For sale: One NBA practice court, used by the Vancouver Grizzlies before the franchise moved to Memphis after the 2000-01 season.
Asking price: $13,000.
Must have: A darn big space to put it.
The practice court where the departed Vancouver Grizzlies worked out during their ill-fated time in Vancouver has been put up for sale on Craigslist.
For $13,000, or much less, according to the owner, someone just needs to come and haul it away. It’s a big haul, mind you, with the NBA regulation-size court 94 feet long by 50 feet wide.
Since the company Extreme Air Park, which now owns the space, placed the ad last Friday, owner Michael Marti has received nearly 60 calls, some of them from Memphis.
Coincidentally, the Memphis Grizzlies just had a new $200,000 court installed at FedExForum in September, replacing one that was 10 years old.
Eric Granger, vice-president of arena operations for the Grizzlies, said the average lifespan of an NBA court is 10 years. The court it replaced was set to find new life at a high school or college gymnasium.
The Vancouver Grizzlies’ practice court is 12 years old but in great condition, Marti said Monday.
The court was part of Gold’s Gym in the Vancouver suburb of Richmond. The facility has since been sold and is now being redeveloped as a 42,000-square-foot area of interlocking trampolines.
“It’s in terrific shape. If it was beat up and not worth anything, it would have been a no-brainer for us to throw it away,” Marti said in an interview with the Star between fielding phone calls from interested purchasers.

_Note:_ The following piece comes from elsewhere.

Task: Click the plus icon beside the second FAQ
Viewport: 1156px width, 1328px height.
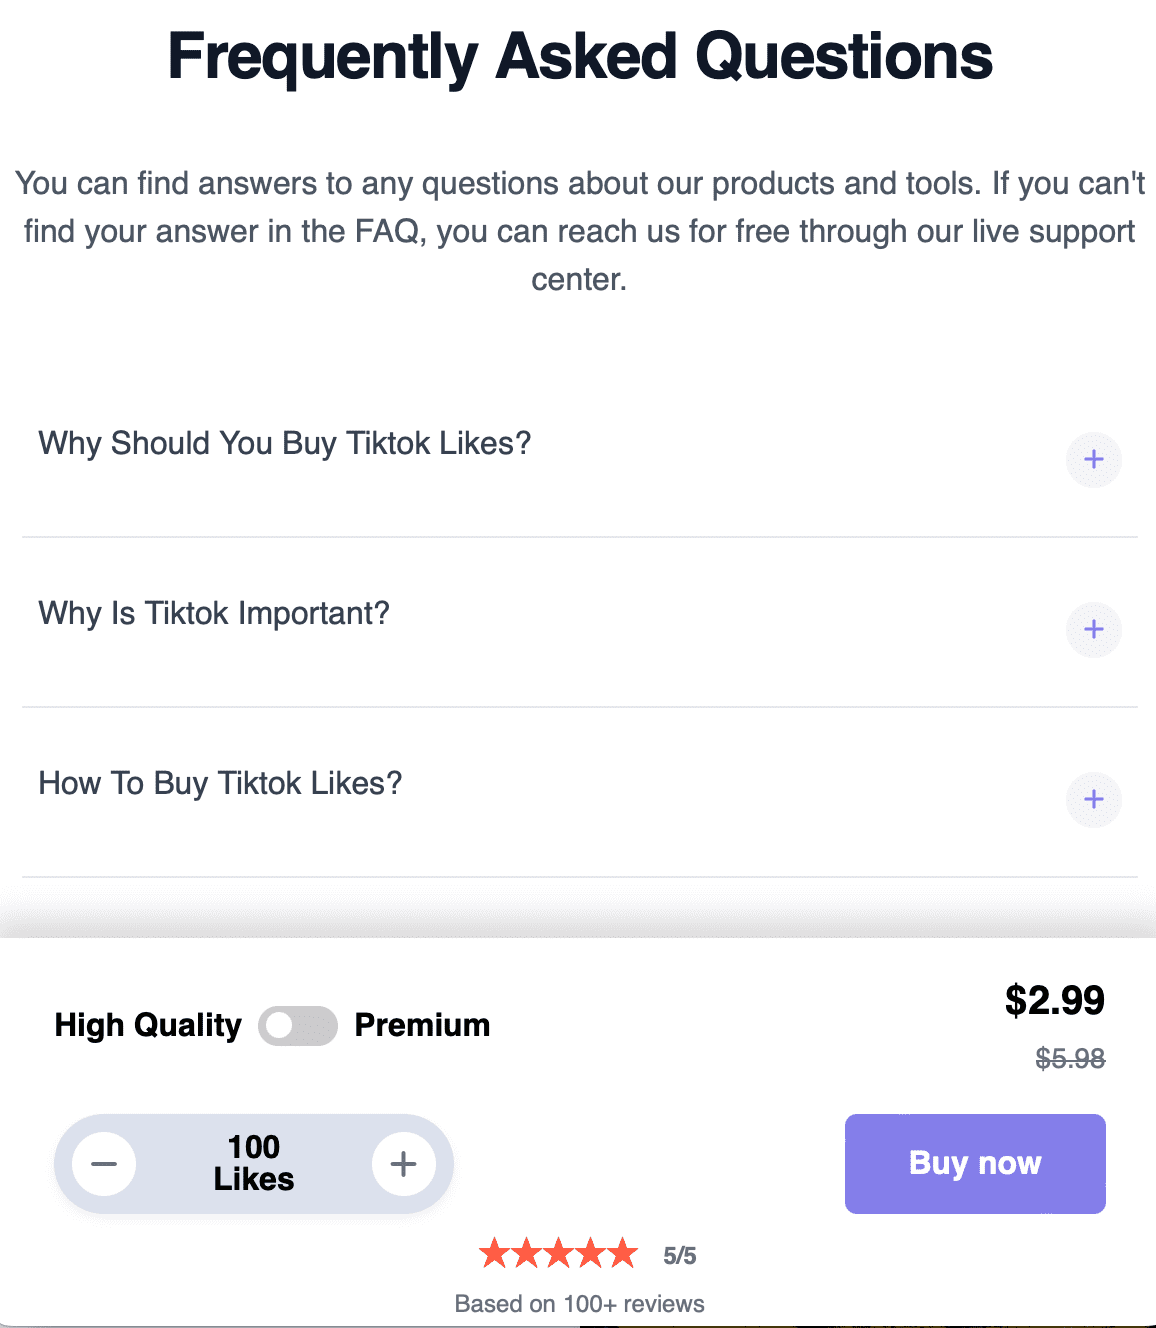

“We’re trying to look for something that makes sense rather than ripping out this beautiful floor and putting it in the dumpster. It’s the last of the Grizzlies here in Vancouver.”
Some callers have suggested the floor should be placed in the B.C. Sports Hall of Fame while others suggest that it should be used in a school.
From Memphis, one business that manufactures basketball courts asked how easy it was to remove the floor for transport.
Marti said it will take some painstaking work to remove the floor and it will likely have to be cut into sections. The $13,000 price tag he listed on the Craigslist ad was an arbitrary figure. When it comes down to it, Marti said he’ll take a couple of thousands of dollars for the court and hopes someone just hauls it away.
“At the end of the day, for us, we’re a business and it’s not worth anything. But we hope this is of interest to a fan or an organization that might find a way to put it in their facility,” he said.
“It really is in unbelievable condition and great for someone who’s always wanted to own a basketball court with a bit of history to it.”